Berlin. Bruno Zimmer will seine Produkte nicht als Lebensmittel verstanden wissen, sondern als „Mittel zum Leben". Zimmer steht an einem Stand in der Berlin Messe neben Flaschen gefüllt mit Ölen aus Oliven, Lein und Borretschsamen und hält einen Prospekt in der Hand, auf dem „Krebs-Fibel" steht. „Viele unserer Kunden werden fast über die Türschwelle getragen, so krank sind sie", sagt Zimmer.
Die Kranken kommen zu dem Naturkosthändler, weil sie in der Nahrung mehr sehen als ein Mittel zur Sättigung. Denn Zimmer ist überzeugt, dass manche Lebensmittel heilende Kräfte besitzen. So sollen seine Pulver helfen, den Zellschutz des Körpers zu verbessern, und somit - so das Versprechen - gegen Krebs schützen. Es gehe ihm „nicht in erster Linie" darum, Geld zu verdienen, sagt der Inhaber des gleichnamigen saarländischen Familienbetriebs, während er seine Produkte auf der Vegetariermesse V Delicious anpreist.

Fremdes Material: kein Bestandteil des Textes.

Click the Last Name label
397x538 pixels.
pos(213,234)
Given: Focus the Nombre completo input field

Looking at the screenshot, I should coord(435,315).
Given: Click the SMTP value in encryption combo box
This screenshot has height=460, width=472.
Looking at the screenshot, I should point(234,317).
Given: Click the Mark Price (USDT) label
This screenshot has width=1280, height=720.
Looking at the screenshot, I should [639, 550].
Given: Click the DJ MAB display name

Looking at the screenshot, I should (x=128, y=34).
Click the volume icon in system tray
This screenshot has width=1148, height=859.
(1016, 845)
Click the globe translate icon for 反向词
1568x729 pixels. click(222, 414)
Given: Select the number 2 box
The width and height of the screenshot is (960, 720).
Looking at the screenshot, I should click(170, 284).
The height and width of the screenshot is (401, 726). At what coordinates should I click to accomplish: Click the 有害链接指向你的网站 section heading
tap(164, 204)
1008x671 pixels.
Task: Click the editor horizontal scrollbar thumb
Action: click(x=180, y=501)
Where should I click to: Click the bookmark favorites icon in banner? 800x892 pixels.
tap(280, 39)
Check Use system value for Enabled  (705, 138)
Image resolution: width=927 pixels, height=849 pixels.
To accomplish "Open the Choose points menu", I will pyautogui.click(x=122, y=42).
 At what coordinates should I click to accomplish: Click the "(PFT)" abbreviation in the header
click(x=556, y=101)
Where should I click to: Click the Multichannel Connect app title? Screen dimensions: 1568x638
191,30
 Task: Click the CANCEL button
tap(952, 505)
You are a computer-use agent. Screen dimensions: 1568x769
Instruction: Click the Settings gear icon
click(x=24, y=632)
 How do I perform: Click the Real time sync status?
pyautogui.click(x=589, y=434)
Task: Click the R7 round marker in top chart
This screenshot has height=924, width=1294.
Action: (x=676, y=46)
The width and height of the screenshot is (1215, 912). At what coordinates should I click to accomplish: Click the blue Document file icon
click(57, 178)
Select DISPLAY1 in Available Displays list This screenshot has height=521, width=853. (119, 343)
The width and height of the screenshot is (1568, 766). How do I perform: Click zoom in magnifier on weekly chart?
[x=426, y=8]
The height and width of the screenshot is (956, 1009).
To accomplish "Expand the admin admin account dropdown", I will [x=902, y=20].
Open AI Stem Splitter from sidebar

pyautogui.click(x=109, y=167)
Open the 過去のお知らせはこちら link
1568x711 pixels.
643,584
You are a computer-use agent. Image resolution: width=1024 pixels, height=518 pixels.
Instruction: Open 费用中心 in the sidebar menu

Mit seinem Zellschutz-Pulver liegt er dort voll im Trend. Zum ersten Mal findet die Vegetariermesse V Delicious in Deutschland statt, parallel zum letzten Wochenende der Grünen Woche. Dort zeigt sich: Viele Verbraucher sind nicht mehr nur an einer tierfreien Ernährung interessiert, sie suchen vielmehr nach Lebensmitteln, die eine Wirkung entfalten sollen, die man sonst eher Medikamenten zuschreibt. Sojamilch, Fleischersatz und andere traditionelle Produkte für Vegetarier und Veganer sind auf dieser Messe eher zu einer Randerscheinung geworden.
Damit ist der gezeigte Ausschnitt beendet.